How to stop particles from clustering on a water surface? For my experiment I have to obtain a water surface (1 m$^2$) seeded with floating particles. I found particles of the right size, density (and very acceptable price): expanded glass granulate. However, as other particles, the particles form clusters and stick to the walls of my aquarium.
How do I stop the particles from forming clusters (probably has to do with surface tension/hydrophobicity)? I tried to spray paint the particles using car paint which did Improve their behaviour but still they form clusters.
Does painting/coating the particles provide a solution, and if yes what kind of paint/coating should I use?
Something more about the experiment:
The target of the experiment is to perform surface PIV (Particle image velocimetry). So as long as the hydrodynamics aren't affected (too much) adding chemicals/paint is no problem.
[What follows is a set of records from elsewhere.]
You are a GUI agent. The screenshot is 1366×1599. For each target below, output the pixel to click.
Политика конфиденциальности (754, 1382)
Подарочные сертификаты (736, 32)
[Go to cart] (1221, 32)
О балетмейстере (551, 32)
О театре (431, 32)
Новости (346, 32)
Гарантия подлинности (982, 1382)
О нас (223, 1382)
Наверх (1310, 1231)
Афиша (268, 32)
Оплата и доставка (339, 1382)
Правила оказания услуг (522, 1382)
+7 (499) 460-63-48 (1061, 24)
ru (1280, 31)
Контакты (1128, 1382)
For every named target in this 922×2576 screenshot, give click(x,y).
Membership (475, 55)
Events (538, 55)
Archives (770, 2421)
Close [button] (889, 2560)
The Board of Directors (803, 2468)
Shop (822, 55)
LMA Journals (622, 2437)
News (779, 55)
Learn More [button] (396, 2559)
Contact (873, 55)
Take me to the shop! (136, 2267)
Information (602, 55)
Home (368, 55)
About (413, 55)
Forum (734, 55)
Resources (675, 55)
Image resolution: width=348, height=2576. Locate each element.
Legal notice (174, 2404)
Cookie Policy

 A: This is sometimes called the "Cheerios effect". It basically occurs because each floating object forms a meniscus, and other floating objects want to "move downhill" in this meniscus.  The meniscus forms (roughly speaking) because the interfaces between the spheres, the water, and the air form a preferred angle, known as the wetting angle.
If one could tweak things so that this meniscus didn't form, there would be no attraction.  You probably don't have much control over the buoyant force or the density of the spheres, but by applying a coating to the spheres you might be able to change the wetting angle to avoid the formation of meniscuses.  (Menisci?)  Here's a rough calculation of what you should be aiming for.
In classic physics fashion, I'm going to assume that the particles are spheres.  The "depth" of the meniscus is determined by a force balance between the buoyancy of the particle (upwards), the surface tension from the water (parallel to the water surface, at the point of contact), and the weight of the particle, subject to the constraint that the angle between the particle surface and the water surface is at the wetting angle $\theta$.  (See Figure 7 in the above linked paper.)  In particular, if it is the case that the buoyant force on the sphere balances out its weight exactly, and that the resulting geometry implies that the water surface meets the sphere at the wetting angle, then the surface tension forces will be purely horizontal, no meniscus will form, and the objects will not cluster:

To get this to be the case, we have to have the weight of the sphere equal the weight of the displaced fluid (in the shaded region above.)  The volume of the sphere is $\frac{4}{3} \pi R^3$, and the volume of the displaced fluid is
$$
V = \frac{\pi R^3}{3} (2 - 3 \cos \theta + \cos^3 \theta).
$$
So the ratio of the densities must be equal to the ratio of these volumes:
$$
\frac{\rho_s}{\rho_w} = \frac{1}{4} (2 - 3 \cos \theta + \cos^3 \theta)
$$
This means that for a given ratio of the densities, there is a given wetting angle that will work to avoid the formation of a meniscus.  Since the density of the spheres and the density of the water are pretty much fixed, you'll need to coat them in such a way as to change the wetting angle closer to this special value.  How to go about this is not my area of expertise (I'm just a theorist), but hopefully this will give you an idea of what you should be aiming for.